= Louis Bettcher =

American inventor and manufacturer

Louis A. Bettcher, Jr. (May 7, 1914 – December 14, 1999) was an American inventor and manufacturer of handheld powered circular knives used in the meat processing industry. He was the founder and president of Bettcher Industries, Inc., a worldwide manufacturer of precision cutting and trimming tools for meat processing and industrial applications.

==Early years==

Bettcher was born on May 7, 1914, in Electra, Texas. His father, Louis A. Bettcher, Sr., who died when Louis was 8 years old, was a Church of Christ preacher who had studied engineering before switching to the ministry. His mother, Cora Lee Hall Bettcher, who lived to the age of 93, was a school teacher and lecturer. From the age of eight through his high school years, he was raised in the town of Elyria, Ohio.

He worked on truck farms doing general farming, butchering and blacksmithing until he graduated from high school in 1931. In 1932, Bettcher hitchhiked to the state of Arizona where he worked as a cowboy. He was also a woodcutter, a hard rock miner, and a laborer building mule trains used in the Grand Canyon.

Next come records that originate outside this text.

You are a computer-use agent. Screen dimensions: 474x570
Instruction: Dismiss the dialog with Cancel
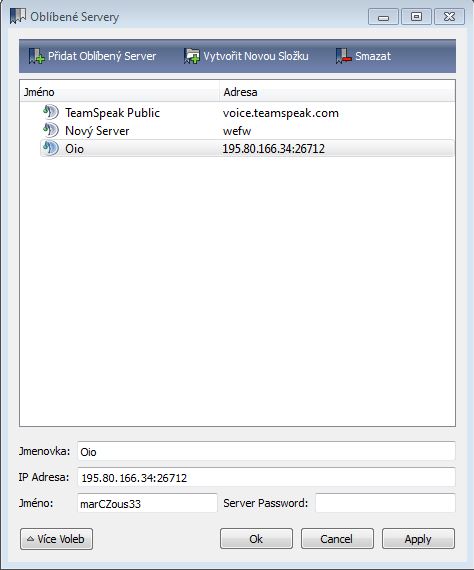(337, 539)

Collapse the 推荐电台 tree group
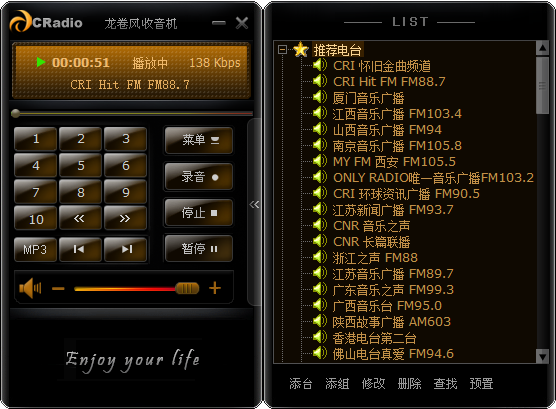[282, 49]
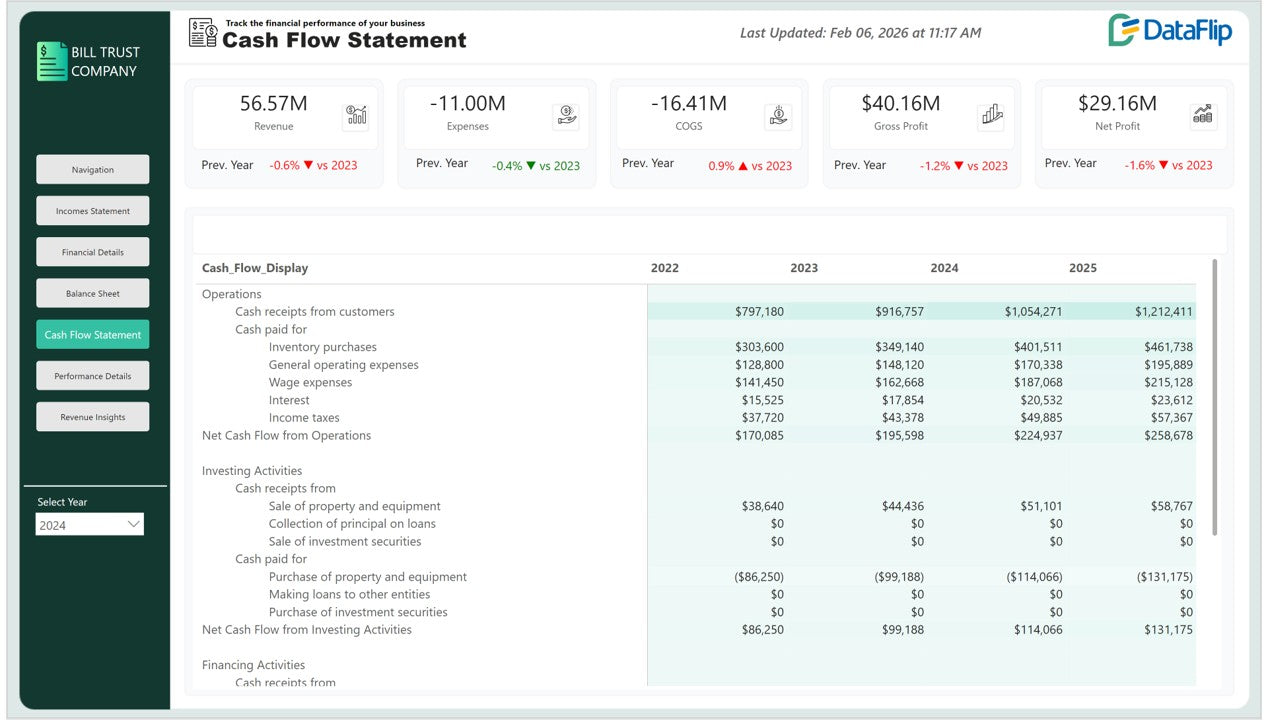This screenshot has height=720, width=1268.
Task: Click the COGS card icon
Action: pyautogui.click(x=777, y=116)
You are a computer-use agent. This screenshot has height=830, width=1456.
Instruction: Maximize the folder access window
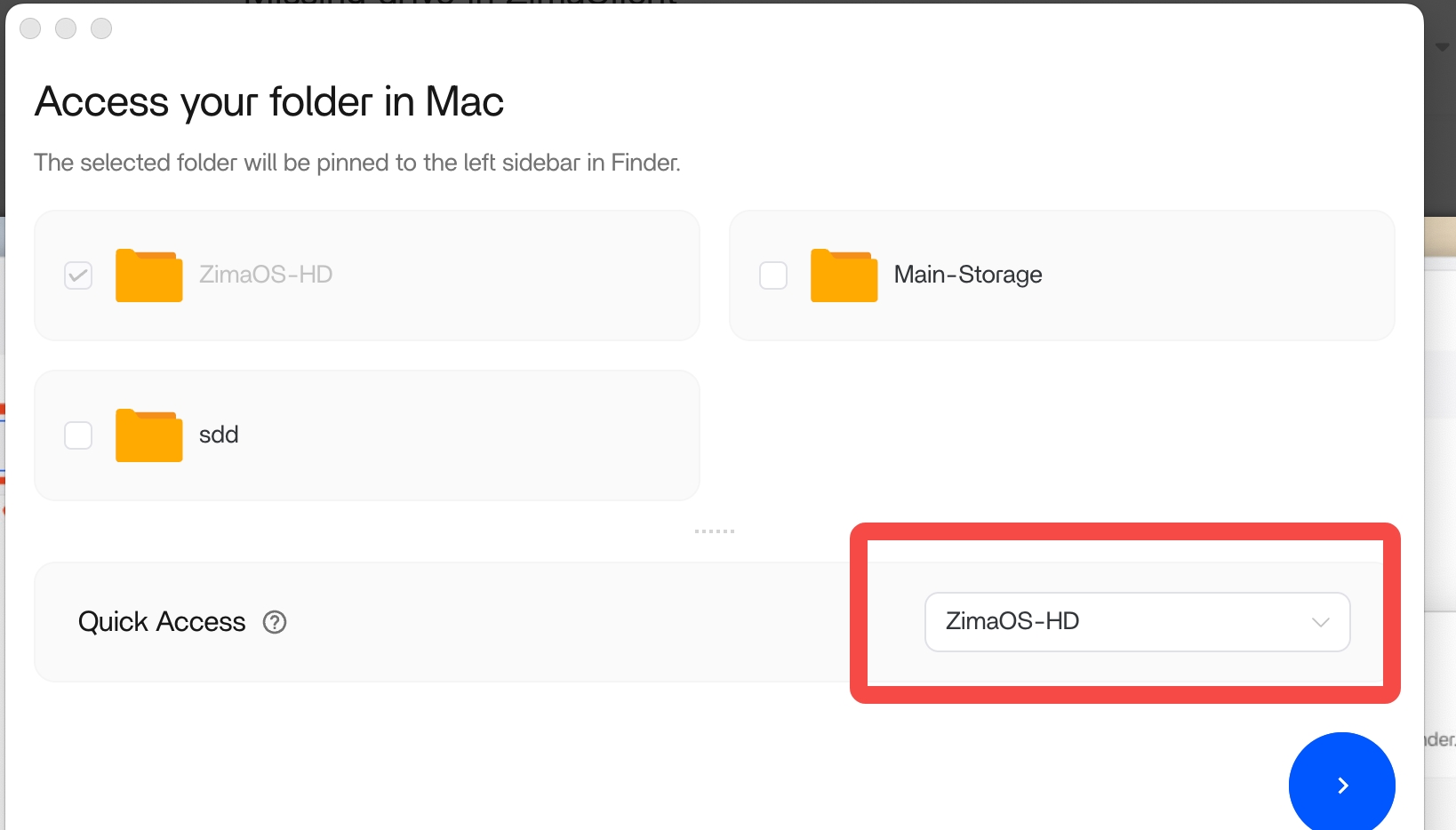tap(101, 28)
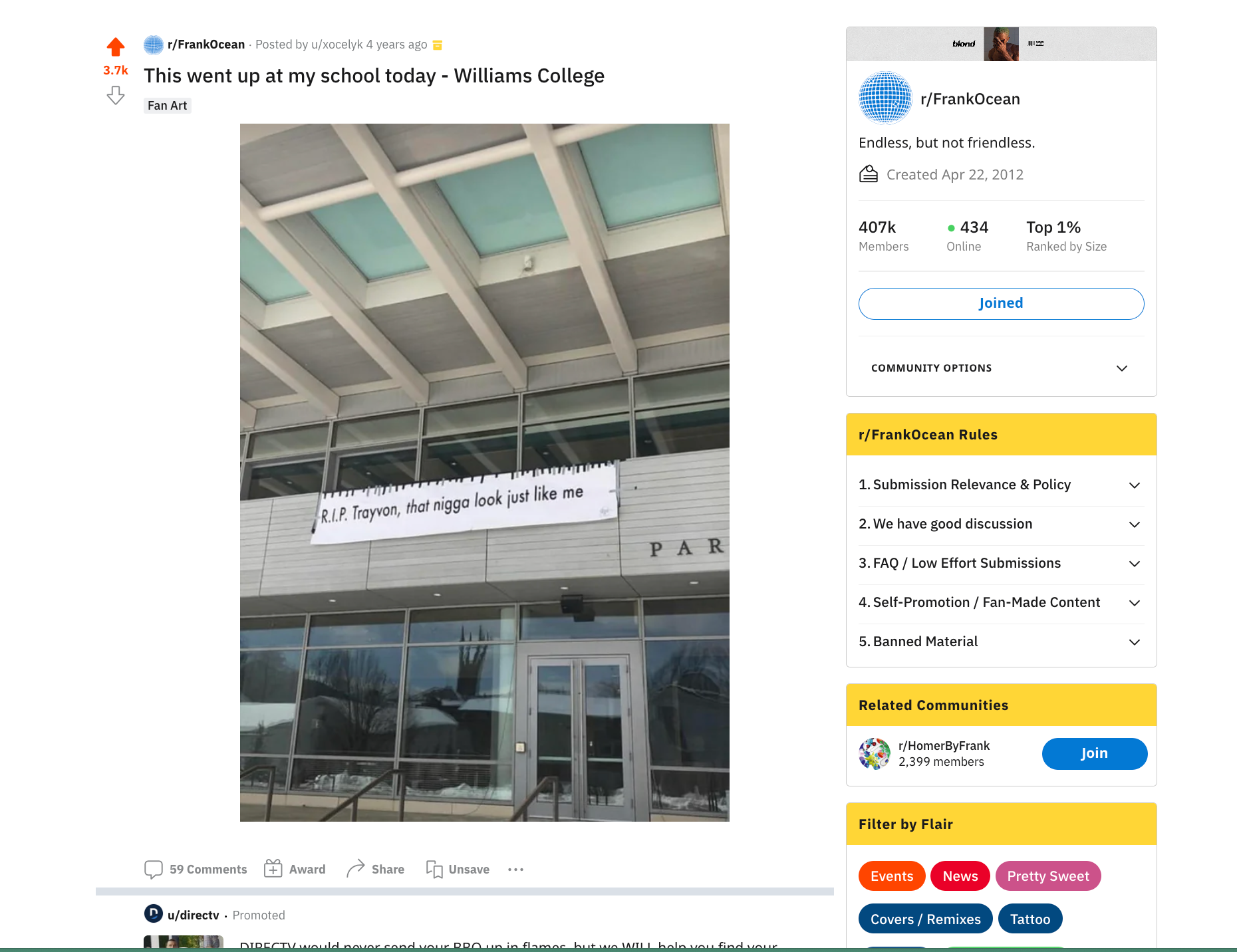
Task: Open the three-dot more options menu
Action: pyautogui.click(x=515, y=870)
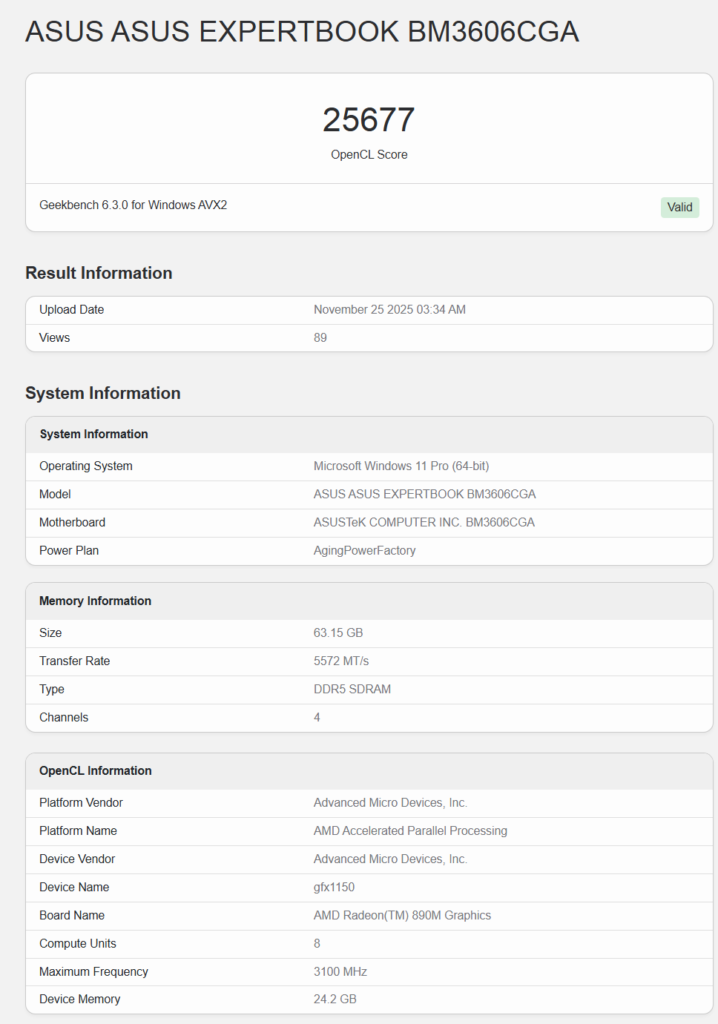Select the Microsoft Windows 11 Pro operating system value
The height and width of the screenshot is (1024, 718).
[401, 466]
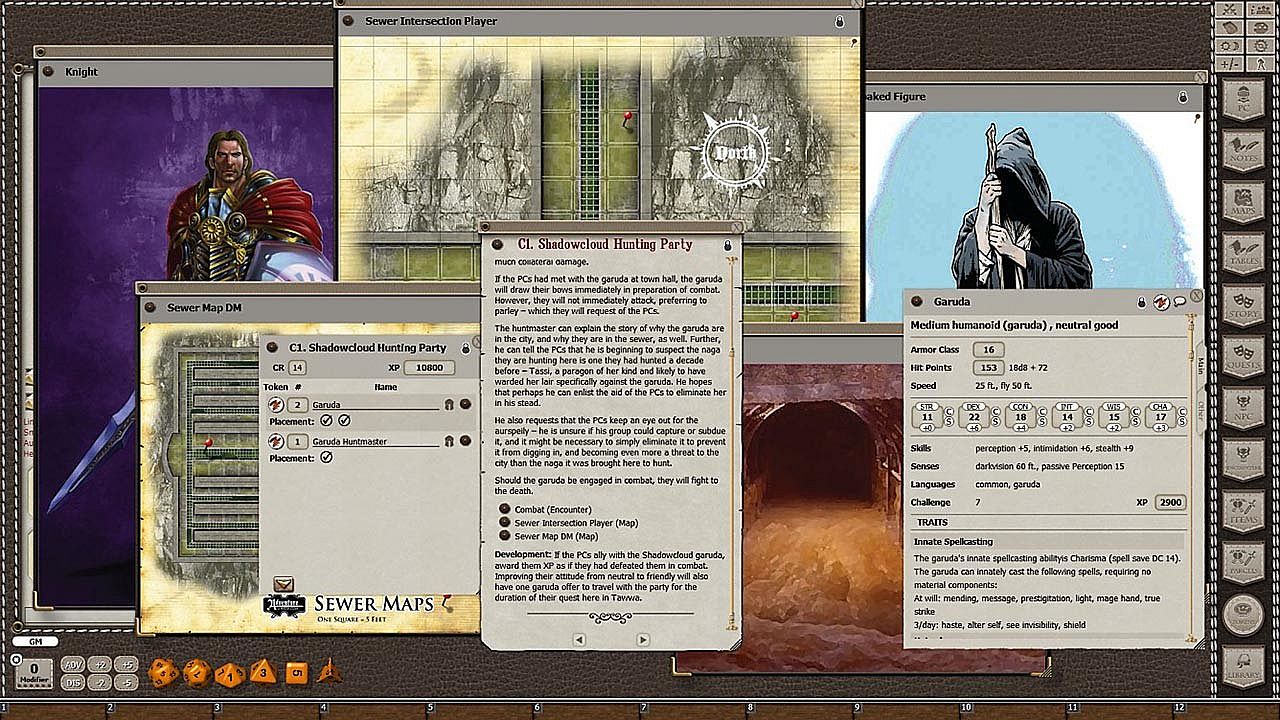Viewport: 1280px width, 720px height.
Task: Toggle the +5 modifier button
Action: [125, 664]
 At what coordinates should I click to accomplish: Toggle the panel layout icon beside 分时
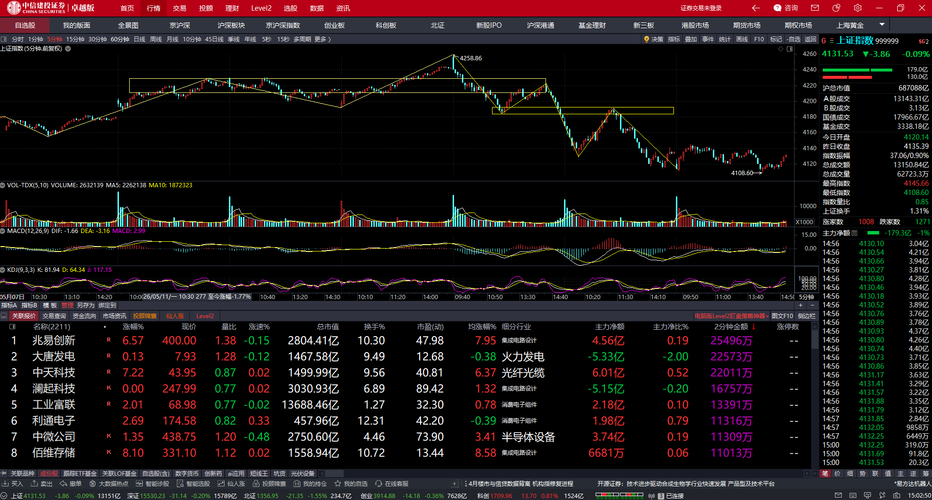click(4, 39)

Returning to Elyria in 1936, Bettcher was employed as an apprentice tool and die maker. He also started taking night courses at Fenn College (now Cleveland State University). During 12 years of night school, he studied machine tool design, metallurgy and business. In a 1988 newspaper interview, Bettcher stated, “Even as a child, everyone called me an inventor.”

==First years in business==

At the age of 29, Bettcher established Bettcher Dieweld Company with an investment of $800. Founded in 1944, the business was a small machine shop located in the meatpacking district on Cleveland’s West Side. The company’s first products were jigs, fixtures, tools, dies and special machinery. “I made $883 profit my first week, but there were also tough times. I believed in myself, so I didn’t give up when times got rough.”

==Invention of handheld powered meat trimmers==

In 1954, Bettcher invented a handheld powered circular knife and introduced it to meat processing plants. Originally called the “Dumbutcher,” this name was quickly dropped in favor of the more appealing “Whizard” brand name. Today there are thousands of Whizard trimmers in use throughout the world, and the company, today named Bettcher Industries, Inc., is a leading worldwide manufacturer of precision cutting and trimming tools for the meat processing industry and industrial applications.

Bettcher had more than 400 patents to his name.

==Later years==

In a 1969 newspaper interview, Bettcher spoke of how his own father had advised him “not to work or try to create things solely for the love of money. Do it with the thought in mind of how much good you can do for the most people. This opens up the creative channels.”

Bettcher died on December 14, 1999, at the age of 85.